The rank of a matrix can also be calculated using determinants. We can define rank using what interests us now.

The rank of a matrix is the order of the largest non-zero square submatrix.

See the following example.

$$A=\left( \begin{array}{ccccc} 2 & 1 & 3 & 2 & 0 \\ 3 & 2 & 5 & 1 & 0 \\ -1 & 1 & 0 & -7 & 0 \\ 3 & -2 & 1 & 17 & 0 \\ 0 & 1 & 1 & -4 & 0 \end{array} \right)$$

1. Given $A$, we eliminate rows or columns acording to the criterion to calculate the rank using the Gaussian elimination method.
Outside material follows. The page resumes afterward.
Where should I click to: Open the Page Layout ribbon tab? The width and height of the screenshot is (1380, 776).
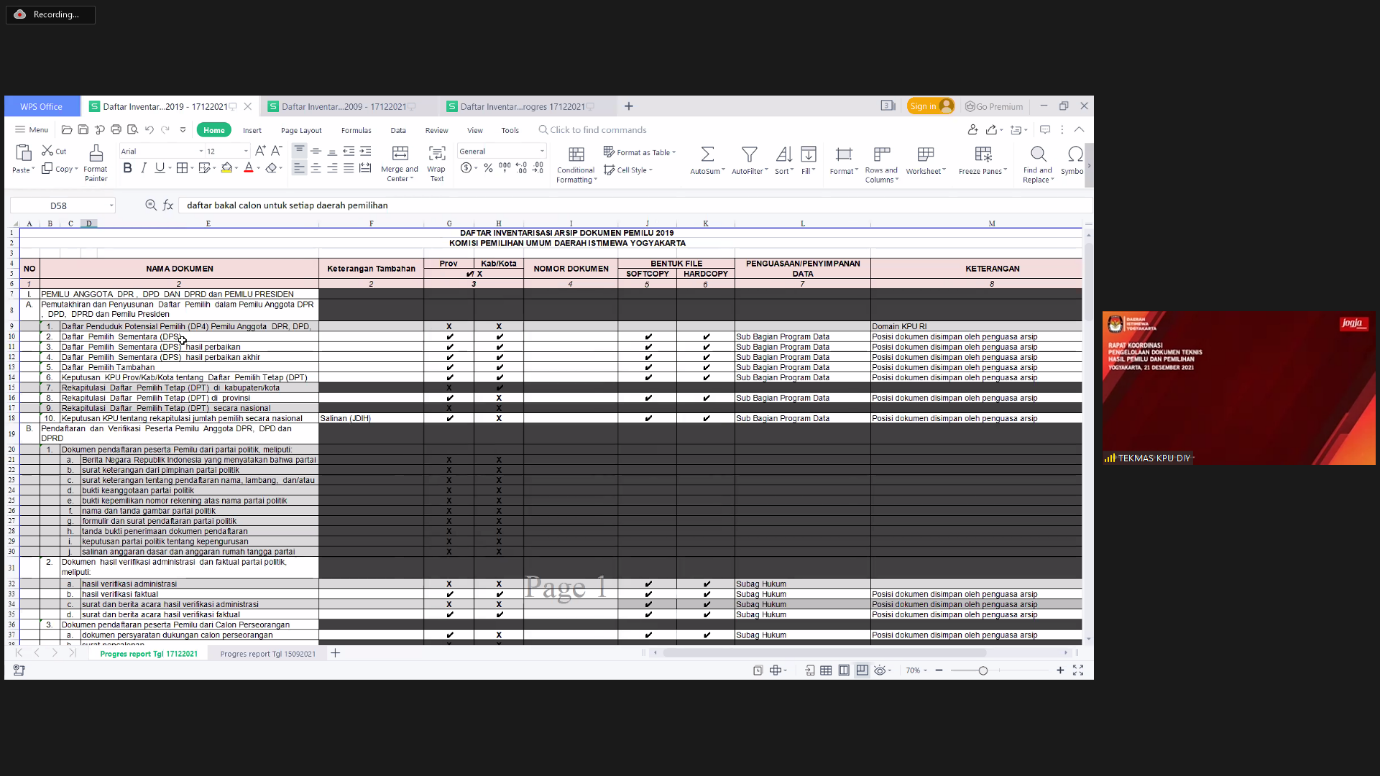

Thus,

Column $5$ can be discarded because all its elements are zero.

Column $3$ can be discarded because it is a linear combination of column $1$ and column $2$. Specifically, $c3=c1+c2$.

$$A=\left( \begin{array}{ccc} 2 & 1 & 2 \\ 3 & 2 & 1 \\ -1 & 1 & -7 \\ 3 & -2 & 17 \\ 0 & 1 & -4 \end{array} \right)$$

2. Is there any non-zero square submatrix of order $1$?

Any non-zero element is a non-zero square submatrix, therefore we will look at those of higher order.

Is there any non-zero square submatrix of order $2$?

$$\left| \begin{array}{cc} 2 & 1 \\ 3 & 2 \end{array} \right| = 1 \neq 0$$

Yes, there is, therefore we will look for higher orders.

4. Is there any non-zero square submatrix of order $3$?

$$\left| \begin{array}{ccc} 2 & 1 & 2 \\ 3 & 2 & 1 \\ -1 & 1 & -7 \end{array} \right| = 0$$

$$\left| \begin{array}{ccc} 3 & 2 & 1 \\ -1 & 1 & -7 \\ 3 & -2 & 17 \end{array} \right| = 0$$

$$\left| \begin{array}{ccc} -1 & 1 & -7 \\ 3 & -2 & 17 \\ 0 & 1 & -4 \end{array} \right| = 0$$

No, there is not. Therefore, $rank(A)=2$, which is the order of the largest non-zero square submatrix.